▶ DATA IN THIS EXERCISE

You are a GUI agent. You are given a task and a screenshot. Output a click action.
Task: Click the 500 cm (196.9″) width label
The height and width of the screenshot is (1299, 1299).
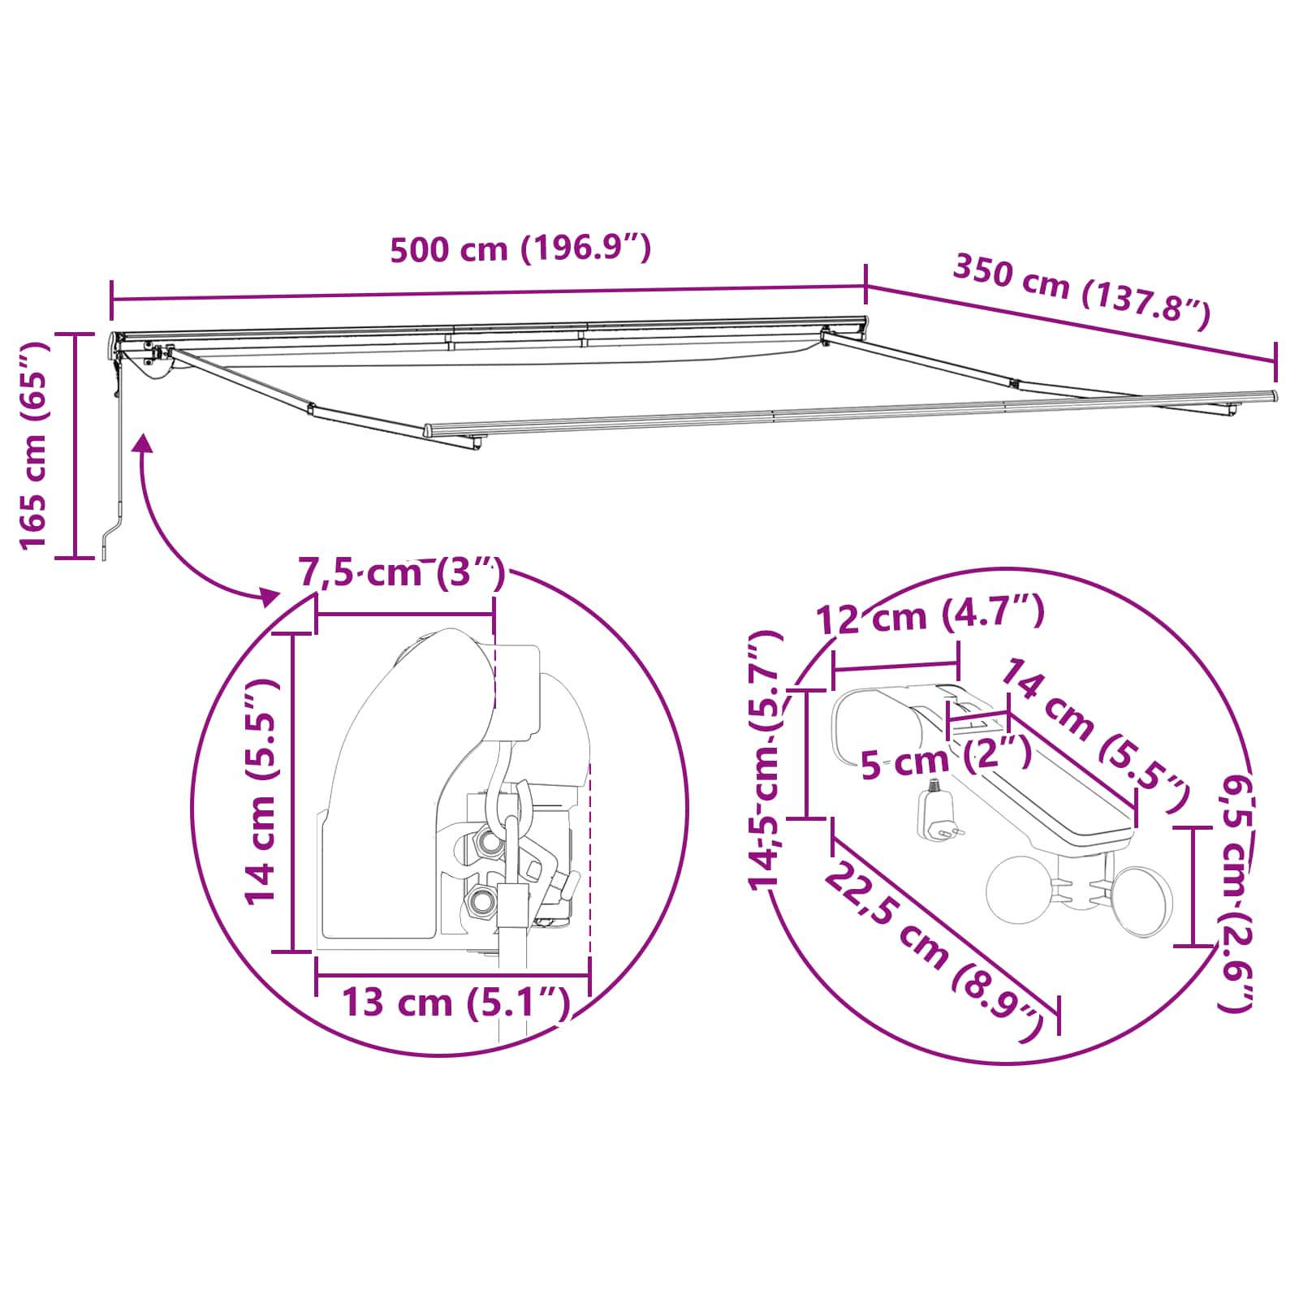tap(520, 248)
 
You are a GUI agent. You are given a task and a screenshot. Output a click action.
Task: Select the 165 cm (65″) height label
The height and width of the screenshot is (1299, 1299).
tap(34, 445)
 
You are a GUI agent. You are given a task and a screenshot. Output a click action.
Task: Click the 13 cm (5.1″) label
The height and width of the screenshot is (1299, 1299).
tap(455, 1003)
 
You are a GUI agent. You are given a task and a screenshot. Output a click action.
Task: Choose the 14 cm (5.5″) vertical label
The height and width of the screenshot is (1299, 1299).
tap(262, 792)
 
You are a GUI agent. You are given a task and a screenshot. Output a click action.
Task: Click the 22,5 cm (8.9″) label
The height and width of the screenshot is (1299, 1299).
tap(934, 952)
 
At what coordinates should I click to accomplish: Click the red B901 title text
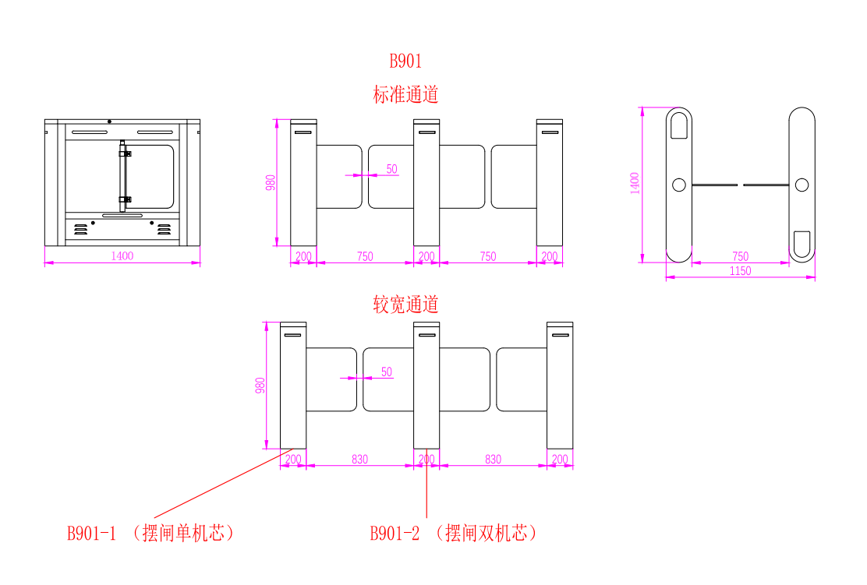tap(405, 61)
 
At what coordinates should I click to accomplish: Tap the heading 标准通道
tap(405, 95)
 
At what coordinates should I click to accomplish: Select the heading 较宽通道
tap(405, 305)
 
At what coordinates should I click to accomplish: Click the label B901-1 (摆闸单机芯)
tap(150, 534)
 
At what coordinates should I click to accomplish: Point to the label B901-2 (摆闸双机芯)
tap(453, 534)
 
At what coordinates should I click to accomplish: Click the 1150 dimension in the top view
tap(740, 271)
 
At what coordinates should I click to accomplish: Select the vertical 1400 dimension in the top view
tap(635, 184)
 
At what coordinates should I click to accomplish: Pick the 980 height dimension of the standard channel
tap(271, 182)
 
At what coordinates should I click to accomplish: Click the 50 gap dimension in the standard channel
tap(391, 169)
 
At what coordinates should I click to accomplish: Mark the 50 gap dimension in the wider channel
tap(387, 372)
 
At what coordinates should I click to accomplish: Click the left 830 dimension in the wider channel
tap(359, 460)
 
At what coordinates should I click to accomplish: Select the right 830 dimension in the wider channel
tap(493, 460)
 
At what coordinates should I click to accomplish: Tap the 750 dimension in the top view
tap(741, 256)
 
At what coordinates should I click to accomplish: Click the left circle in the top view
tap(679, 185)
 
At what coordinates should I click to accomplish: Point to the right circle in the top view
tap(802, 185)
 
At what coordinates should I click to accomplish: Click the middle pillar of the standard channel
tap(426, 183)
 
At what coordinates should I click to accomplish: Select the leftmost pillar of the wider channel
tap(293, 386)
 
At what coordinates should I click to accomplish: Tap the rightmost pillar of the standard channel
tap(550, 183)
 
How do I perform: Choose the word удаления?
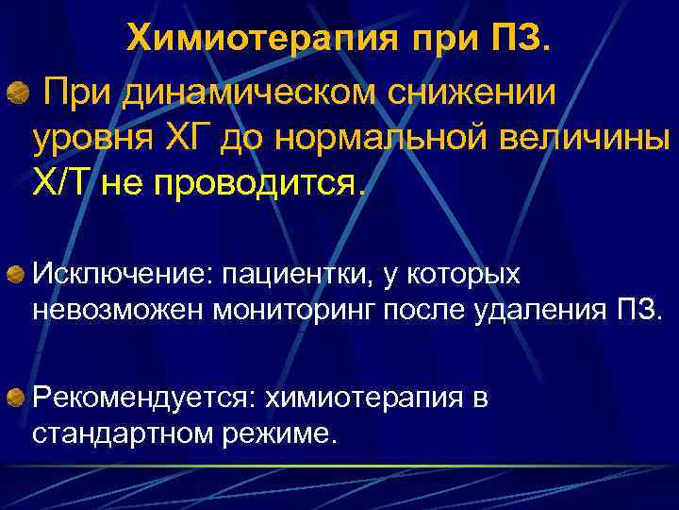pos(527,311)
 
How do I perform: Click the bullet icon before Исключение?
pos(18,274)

▶ SET PROBLEM
Can you copy out all of the data above word for word, leaving out the pictures?

▶ RESPONSE TO THE TASK
You are a GUI agent. You are given a task and a screenshot. Output a click action.
Task: Click the 500 cm (196.9″) width label
The height and width of the screenshot is (1299, 1299).
tap(520, 248)
 
You are a GUI agent. You are given a task and a screenshot. Output a click action.
Task: Select the 165 cm (65″) height label
The height and width of the screenshot is (1299, 1299).
tap(34, 445)
 
You are a GUI agent. You are given a task and a screenshot. Output a click action.
Task: Click the 13 cm (5.1″) label
The height and width of the screenshot is (1299, 1299).
tap(455, 1003)
 
You are a GUI agent. You are given a task and a screenshot. Output a click action.
Task: Choose the 14 cm (5.5″) vertical label
The height and width of the screenshot is (1299, 1299).
tap(262, 792)
 
You are a GUI agent. You are given a task and a screenshot. Output a click action.
Task: Click the 22,5 cm (8.9″) label
The height and width of the screenshot is (1299, 1299).
tap(934, 952)
 
At what coordinates should I click to accomplish: Click the red B901 title text
tap(405, 61)
 
At what coordinates should I click to accomplish: Tap the heading 标准通道
tap(405, 95)
 
At what coordinates should I click to accomplish: Select the heading 较宽通道
tap(405, 305)
 
At what coordinates should I click to accomplish: Click the label B901-1 (摆闸单机芯)
tap(150, 534)
 
At what coordinates should I click to accomplish: Point to the label B901-2 (摆闸双机芯)
tap(453, 534)
 
At what coordinates should I click to accomplish: Click the 1150 dimension in the top view
tap(740, 271)
 
At what coordinates should I click to accomplish: Select the vertical 1400 dimension in the top view
tap(635, 184)
 
At what coordinates should I click to accomplish: Pick the 980 height dimension of the standard channel
tap(271, 182)
 
At what coordinates should I click to accomplish: Click the 50 gap dimension in the standard channel
tap(391, 169)
 
At what coordinates should I click to accomplish: Mark the 50 gap dimension in the wider channel
tap(387, 372)
 
At what coordinates should I click to accomplish: Click the left 830 dimension in the wider channel
tap(359, 460)
 
At what coordinates should I click to accomplish: Select the right 830 dimension in the wider channel
tap(493, 460)
 
At what coordinates should I click to accomplish: Tap the 750 dimension in the top view
tap(741, 256)
 
At what coordinates should I click to accomplish: Click the left circle in the top view
tap(679, 185)
 
At what coordinates should I click to accomplish: Point to the right circle in the top view
tap(802, 185)
 
At what coordinates should I click to accomplish: Click the middle pillar of the standard channel
tap(426, 183)
 
At what coordinates should I click to accomplish: Select the leftmost pillar of the wider channel
tap(293, 386)
 
At what coordinates should I click to accomplish: Tap the rightmost pillar of the standard channel
tap(550, 183)
 
How do I perform: Choose the word удаления?
pos(527,311)
 
How do I perform: Click the bullet icon before Исключение?
pos(18,274)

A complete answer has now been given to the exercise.